19 июля 1929. (Пятница — И.Н.). 6 ч<асов> 30 <минут>

Вчера Юрий ушел на вечер стихов к Голенищевым-Кутузовым и до сих пор не вернулся.

8 ч<асов>.

Вернулся в 7 1/2. И как будто ничего, очень веселый.

— Ах, ты уже встала?

Ушел за молоком, а я села в кресло и как-то, по-бабьи, завыла.

Кутузов приехал из Сербии в четверг. Пробудет пока месяц, а потом, может быть, и год. Юрий голову потерял от радости. Каждый вечер пропадает и возвращается в 2 часа. Совсем я его не вижу, да как-то даже и не могу видеть. А может быть, это я сейчас со злости пишу. Вчера был вечер стихов, частный, помимо Союза. Пригласили меня. Но, во-первых, я не хочу, чтобы меня притягивали на веревках, а во-вторых, мне не в чем было выступать. Вообще теперь выходит как-то совсем естественно, что я никогда никуда не хожу. Никогда даже не принимаюсь в расчет.

Игорек растет, стал очень хорошенький мальчишка, улыбается совсем сознательно. Большая мне радость. Здоровенький, чистенький, хорошо прибывает в весе.

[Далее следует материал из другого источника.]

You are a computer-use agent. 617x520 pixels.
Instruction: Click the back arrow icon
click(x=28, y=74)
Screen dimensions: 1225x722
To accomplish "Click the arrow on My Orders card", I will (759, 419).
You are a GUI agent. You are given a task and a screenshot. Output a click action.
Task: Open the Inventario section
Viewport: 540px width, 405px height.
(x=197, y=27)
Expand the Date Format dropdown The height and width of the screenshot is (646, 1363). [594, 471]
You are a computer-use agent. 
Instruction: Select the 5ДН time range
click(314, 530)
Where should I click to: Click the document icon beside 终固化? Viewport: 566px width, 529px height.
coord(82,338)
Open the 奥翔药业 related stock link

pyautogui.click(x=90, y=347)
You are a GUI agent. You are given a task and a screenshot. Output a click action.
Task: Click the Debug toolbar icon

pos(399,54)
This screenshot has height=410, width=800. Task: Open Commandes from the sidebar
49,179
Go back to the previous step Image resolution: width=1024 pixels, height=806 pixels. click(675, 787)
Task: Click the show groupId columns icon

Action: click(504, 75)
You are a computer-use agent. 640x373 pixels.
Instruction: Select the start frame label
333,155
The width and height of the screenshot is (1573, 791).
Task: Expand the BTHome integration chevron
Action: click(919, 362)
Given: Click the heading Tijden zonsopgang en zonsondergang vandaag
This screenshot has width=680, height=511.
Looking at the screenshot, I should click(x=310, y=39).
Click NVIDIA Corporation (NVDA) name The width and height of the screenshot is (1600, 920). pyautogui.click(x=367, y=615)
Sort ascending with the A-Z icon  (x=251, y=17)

Мне даже за последние дни как будто немножко лучше: пропадает сахар (после полутора месяцев!), зато есть legal, и похудела в эту неделю на 700 гр. Чувствую себя скверно. Очень сильна бывает реакция, так что даже ем сахар. Боюсь, что я опять беременна. Больше всего боюсь за Мамочку и Папу-Колю: они не перенесут второй раз этого страха. Они оба состарились за мою беременность. Я даже не знала, что положение мое было так серьезно. А Юрий, кажется, совсем не волновался.